Exercise details: Using the entries that follow, collect the lines where the word "radio" appears.

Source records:
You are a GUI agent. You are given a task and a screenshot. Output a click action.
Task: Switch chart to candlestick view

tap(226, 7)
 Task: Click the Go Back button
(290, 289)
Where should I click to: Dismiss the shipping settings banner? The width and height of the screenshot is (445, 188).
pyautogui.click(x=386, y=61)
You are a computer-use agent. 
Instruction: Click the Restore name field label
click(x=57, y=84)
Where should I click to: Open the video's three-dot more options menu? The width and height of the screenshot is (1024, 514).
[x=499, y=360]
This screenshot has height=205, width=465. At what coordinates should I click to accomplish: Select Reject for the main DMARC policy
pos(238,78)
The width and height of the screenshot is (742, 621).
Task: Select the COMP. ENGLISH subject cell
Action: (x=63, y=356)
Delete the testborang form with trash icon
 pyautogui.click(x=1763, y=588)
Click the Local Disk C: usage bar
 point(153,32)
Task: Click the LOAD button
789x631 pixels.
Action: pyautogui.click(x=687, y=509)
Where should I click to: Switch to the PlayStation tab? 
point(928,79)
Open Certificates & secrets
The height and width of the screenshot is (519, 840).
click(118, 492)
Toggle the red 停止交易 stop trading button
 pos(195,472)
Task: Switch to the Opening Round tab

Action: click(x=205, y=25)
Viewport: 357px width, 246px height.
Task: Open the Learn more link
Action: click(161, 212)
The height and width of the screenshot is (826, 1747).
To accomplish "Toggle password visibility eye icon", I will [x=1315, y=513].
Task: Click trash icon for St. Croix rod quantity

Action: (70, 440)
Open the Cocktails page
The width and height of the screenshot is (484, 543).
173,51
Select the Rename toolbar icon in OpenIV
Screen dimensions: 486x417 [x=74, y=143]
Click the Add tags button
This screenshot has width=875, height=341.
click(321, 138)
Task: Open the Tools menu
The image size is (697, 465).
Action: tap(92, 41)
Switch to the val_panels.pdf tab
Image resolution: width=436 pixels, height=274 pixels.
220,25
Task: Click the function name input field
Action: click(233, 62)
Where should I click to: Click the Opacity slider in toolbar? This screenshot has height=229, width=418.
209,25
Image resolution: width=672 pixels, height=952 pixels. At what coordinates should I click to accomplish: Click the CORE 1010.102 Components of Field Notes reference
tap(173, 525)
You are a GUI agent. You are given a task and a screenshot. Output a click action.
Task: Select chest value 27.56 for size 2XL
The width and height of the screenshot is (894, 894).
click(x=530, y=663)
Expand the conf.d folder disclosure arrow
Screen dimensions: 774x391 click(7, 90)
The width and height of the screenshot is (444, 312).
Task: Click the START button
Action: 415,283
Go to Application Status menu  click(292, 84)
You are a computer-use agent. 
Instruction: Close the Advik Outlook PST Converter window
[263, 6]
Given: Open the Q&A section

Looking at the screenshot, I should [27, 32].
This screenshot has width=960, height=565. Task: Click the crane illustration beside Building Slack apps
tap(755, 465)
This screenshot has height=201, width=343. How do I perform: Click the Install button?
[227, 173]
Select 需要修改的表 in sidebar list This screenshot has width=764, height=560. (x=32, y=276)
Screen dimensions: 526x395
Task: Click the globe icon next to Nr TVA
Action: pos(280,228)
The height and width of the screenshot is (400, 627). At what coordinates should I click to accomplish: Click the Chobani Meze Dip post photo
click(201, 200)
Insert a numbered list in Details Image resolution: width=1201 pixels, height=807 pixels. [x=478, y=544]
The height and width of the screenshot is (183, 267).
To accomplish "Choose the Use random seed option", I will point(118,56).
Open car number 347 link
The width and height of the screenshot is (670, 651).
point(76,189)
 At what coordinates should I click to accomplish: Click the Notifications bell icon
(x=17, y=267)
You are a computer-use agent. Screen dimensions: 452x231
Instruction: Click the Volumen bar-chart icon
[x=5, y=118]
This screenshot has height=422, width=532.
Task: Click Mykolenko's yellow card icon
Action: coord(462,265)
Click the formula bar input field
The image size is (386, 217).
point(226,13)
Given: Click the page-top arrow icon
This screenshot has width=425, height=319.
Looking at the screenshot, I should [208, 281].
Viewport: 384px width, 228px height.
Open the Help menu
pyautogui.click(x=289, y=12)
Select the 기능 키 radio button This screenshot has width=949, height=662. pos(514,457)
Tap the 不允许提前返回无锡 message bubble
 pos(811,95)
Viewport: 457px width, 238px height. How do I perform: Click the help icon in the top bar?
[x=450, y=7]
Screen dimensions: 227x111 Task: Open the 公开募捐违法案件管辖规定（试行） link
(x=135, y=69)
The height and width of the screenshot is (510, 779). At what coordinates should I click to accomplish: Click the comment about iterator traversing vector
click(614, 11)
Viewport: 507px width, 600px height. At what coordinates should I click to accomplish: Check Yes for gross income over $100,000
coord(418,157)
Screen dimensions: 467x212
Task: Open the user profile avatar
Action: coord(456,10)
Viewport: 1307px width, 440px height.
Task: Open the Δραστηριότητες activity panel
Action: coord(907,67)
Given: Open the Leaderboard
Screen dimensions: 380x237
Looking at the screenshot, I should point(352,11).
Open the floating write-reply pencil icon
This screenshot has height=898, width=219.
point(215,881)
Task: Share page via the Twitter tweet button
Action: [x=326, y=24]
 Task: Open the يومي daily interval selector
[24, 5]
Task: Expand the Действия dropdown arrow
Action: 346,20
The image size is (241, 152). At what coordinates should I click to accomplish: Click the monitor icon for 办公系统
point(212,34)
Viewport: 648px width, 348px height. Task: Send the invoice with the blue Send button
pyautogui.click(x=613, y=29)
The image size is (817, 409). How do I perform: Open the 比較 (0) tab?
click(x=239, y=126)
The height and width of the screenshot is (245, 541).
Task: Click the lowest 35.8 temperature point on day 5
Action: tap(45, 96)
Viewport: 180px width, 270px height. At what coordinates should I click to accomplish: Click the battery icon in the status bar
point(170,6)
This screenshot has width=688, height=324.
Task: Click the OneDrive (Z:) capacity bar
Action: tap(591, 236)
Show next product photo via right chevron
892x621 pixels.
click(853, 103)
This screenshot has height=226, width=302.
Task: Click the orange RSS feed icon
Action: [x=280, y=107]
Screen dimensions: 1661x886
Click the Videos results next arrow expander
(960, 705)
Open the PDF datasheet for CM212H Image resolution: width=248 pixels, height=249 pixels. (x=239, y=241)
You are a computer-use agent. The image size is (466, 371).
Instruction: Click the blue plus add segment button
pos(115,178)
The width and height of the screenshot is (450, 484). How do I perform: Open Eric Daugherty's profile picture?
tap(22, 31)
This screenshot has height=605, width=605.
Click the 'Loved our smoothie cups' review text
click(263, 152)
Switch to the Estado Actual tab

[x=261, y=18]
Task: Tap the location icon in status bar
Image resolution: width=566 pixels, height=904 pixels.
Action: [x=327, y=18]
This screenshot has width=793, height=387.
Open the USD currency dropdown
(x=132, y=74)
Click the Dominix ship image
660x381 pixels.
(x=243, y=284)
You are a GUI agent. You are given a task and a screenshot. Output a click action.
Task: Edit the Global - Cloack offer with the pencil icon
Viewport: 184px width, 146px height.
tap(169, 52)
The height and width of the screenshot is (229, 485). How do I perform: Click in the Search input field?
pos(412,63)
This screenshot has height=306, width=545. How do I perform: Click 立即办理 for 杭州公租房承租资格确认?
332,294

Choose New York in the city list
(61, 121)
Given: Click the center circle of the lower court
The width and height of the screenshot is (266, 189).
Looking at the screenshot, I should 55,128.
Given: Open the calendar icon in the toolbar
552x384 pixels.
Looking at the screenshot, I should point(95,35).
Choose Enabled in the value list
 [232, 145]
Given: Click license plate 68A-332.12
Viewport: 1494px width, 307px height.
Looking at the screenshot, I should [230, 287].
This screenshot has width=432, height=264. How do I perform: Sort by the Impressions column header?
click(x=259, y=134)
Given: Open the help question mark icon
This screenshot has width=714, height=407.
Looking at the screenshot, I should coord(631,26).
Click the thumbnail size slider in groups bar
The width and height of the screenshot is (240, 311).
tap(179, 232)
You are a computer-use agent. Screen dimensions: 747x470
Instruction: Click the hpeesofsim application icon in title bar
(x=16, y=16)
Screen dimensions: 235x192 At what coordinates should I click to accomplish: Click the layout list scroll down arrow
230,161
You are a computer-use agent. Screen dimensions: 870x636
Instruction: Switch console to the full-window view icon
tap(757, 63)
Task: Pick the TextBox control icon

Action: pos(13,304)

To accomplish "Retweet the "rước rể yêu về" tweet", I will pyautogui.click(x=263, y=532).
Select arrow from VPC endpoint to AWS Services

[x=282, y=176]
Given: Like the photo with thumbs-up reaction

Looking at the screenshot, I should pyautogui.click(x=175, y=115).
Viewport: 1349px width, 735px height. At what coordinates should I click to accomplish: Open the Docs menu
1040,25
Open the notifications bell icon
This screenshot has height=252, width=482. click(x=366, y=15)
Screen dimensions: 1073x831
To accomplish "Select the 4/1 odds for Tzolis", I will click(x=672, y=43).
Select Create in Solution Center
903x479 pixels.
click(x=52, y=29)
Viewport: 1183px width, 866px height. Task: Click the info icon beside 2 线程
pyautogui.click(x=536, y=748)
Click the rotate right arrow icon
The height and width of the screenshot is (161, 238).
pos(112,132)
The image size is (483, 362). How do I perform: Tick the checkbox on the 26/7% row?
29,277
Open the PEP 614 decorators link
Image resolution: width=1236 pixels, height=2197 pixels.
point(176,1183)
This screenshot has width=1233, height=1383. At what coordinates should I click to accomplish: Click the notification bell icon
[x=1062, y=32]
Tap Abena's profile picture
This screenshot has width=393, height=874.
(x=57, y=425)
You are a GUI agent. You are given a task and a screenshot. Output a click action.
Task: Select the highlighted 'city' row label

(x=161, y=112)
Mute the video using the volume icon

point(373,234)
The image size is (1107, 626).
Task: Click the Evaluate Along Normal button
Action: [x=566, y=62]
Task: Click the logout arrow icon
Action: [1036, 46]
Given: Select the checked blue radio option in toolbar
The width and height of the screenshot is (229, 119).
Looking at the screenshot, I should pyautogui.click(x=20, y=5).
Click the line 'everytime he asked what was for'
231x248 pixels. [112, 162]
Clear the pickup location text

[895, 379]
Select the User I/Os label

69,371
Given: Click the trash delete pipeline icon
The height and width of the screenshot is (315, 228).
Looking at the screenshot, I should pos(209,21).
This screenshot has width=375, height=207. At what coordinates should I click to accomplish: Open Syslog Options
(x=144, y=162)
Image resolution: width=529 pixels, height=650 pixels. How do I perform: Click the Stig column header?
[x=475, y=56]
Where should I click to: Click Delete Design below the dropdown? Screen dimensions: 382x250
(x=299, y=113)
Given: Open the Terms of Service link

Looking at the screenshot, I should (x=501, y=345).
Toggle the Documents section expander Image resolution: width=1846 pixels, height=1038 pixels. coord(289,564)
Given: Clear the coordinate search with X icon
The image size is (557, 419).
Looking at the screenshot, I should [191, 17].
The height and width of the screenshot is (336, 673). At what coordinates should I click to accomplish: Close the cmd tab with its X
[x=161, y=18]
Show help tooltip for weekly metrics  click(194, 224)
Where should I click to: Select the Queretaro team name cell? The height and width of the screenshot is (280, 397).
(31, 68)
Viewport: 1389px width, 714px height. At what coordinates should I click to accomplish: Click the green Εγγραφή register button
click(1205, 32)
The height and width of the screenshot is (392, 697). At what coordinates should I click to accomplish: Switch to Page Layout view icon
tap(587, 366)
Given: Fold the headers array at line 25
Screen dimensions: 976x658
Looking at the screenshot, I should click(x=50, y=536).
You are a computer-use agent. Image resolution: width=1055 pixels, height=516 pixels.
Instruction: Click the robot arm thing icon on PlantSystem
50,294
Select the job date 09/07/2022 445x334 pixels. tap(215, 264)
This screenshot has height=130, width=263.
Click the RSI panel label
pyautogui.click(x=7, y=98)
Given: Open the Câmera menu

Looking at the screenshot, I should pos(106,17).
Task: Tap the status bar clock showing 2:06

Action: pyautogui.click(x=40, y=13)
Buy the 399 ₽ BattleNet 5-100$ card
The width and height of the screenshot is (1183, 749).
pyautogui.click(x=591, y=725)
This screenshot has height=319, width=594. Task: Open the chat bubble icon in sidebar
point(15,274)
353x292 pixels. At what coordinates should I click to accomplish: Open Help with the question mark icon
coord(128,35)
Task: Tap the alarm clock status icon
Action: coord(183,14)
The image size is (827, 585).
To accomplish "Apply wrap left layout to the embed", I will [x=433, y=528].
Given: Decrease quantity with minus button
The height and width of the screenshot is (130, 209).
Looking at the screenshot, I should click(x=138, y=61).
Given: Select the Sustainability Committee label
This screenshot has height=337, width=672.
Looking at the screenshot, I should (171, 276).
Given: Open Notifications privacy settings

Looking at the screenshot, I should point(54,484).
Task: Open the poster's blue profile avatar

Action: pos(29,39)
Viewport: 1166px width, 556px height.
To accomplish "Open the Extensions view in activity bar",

Solution to this exercise:
Select the 기능 키 radio button This screenshot has width=949, height=662. pos(514,457)
Given: Select the checked blue radio option in toolbar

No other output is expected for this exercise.